* **What the exercise asks**
Copy the rows below word for word, line by line, with nothing added or left out.

## Begin Records

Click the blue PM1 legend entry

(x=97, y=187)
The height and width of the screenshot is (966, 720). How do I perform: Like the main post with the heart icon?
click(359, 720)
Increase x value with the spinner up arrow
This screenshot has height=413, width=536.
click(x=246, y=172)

## End Records

* **Result**
Click the blue PM1 legend entry

(x=97, y=187)
The height and width of the screenshot is (966, 720). How do I perform: Like the main post with the heart icon?
click(359, 720)
Increase x value with the spinner up arrow
This screenshot has height=413, width=536.
click(x=246, y=172)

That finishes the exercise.